Sent: Wednesday, July 02, 2003 12:28 PM
Subject: Tippy tale No. 2
Here's another Tippy tale from circa 1974.
Bill Marshall and I were recording a duo project called "The Truck Stop Opry" and Tippy would wander in from time to time, just checking out what was up, seeing if we were making progress etc. I recall he had an old sedan and carried his Fender bass around by sticking the back end on the rear dashboard, the tuning keys on the front seat. No case. That means, the bass was sorta flying in the car as he drove thru Tuscaloosa.

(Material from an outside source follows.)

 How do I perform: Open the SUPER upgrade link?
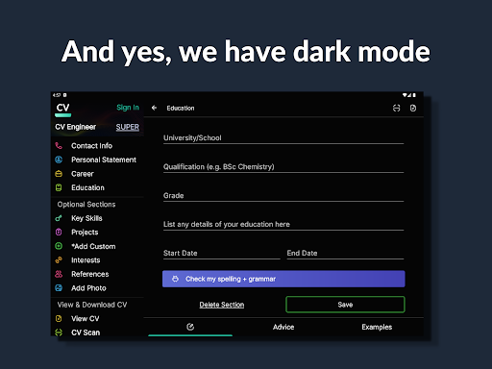click(128, 127)
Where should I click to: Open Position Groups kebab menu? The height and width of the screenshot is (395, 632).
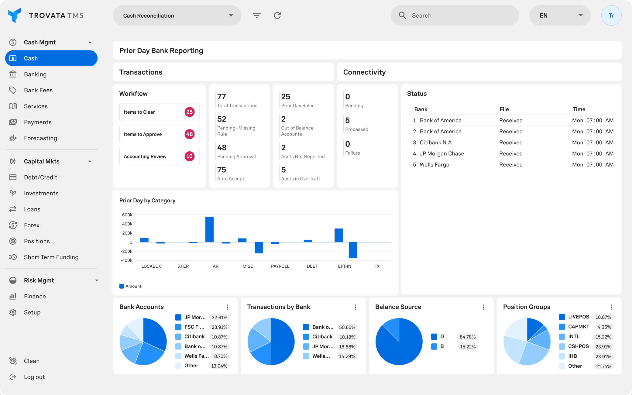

One day he came by and said he'd gotten a call from Jimmy Cliff. This was after "The Harder They Come". I said "What did he want?" Tippy says something about Jimmy wanting him to go on a big tour. I think it was a world gig but we're stretching my memory banks here.
"You going?" we said.
Tippy says, "I asked Jimmy if that meant I'd have to leave Tuscaloosa."
At that point, Tippy had no interest in leaving home. I reckon he told Jimmy "no."
Another time, shortly after that, I was working the door at Jumpin' Johnny's, downtown Tuscaloosa. I think Locust Fork was playing.
Tippy saunters up with this old gut string guitar on his shoulder, no case. The back end is dangling out behind him. Like everybody carried their guitar that way.
We chatted and he said "You think I could sit in?"
Locust Fork was one hell of a loud-assed band.
I looked at Tippy and figured he could work it out with the band somehow. No cover charge.
The guy who owned Jumpin' Johnny's, Alex Kontos, came by my place the other day with a CD. There was Tippy, jamming with Locust Fork, "live" at Jumpin' Johnny's.
I took one guitar lesson from Tippy. He decided to show me a cool lick and call it a day. The lick was a little 3 chord thing that was a mix of Appalachian with Muscle Shoals R&B thrown in.
Tippy said "Eddie Hinton taught me that."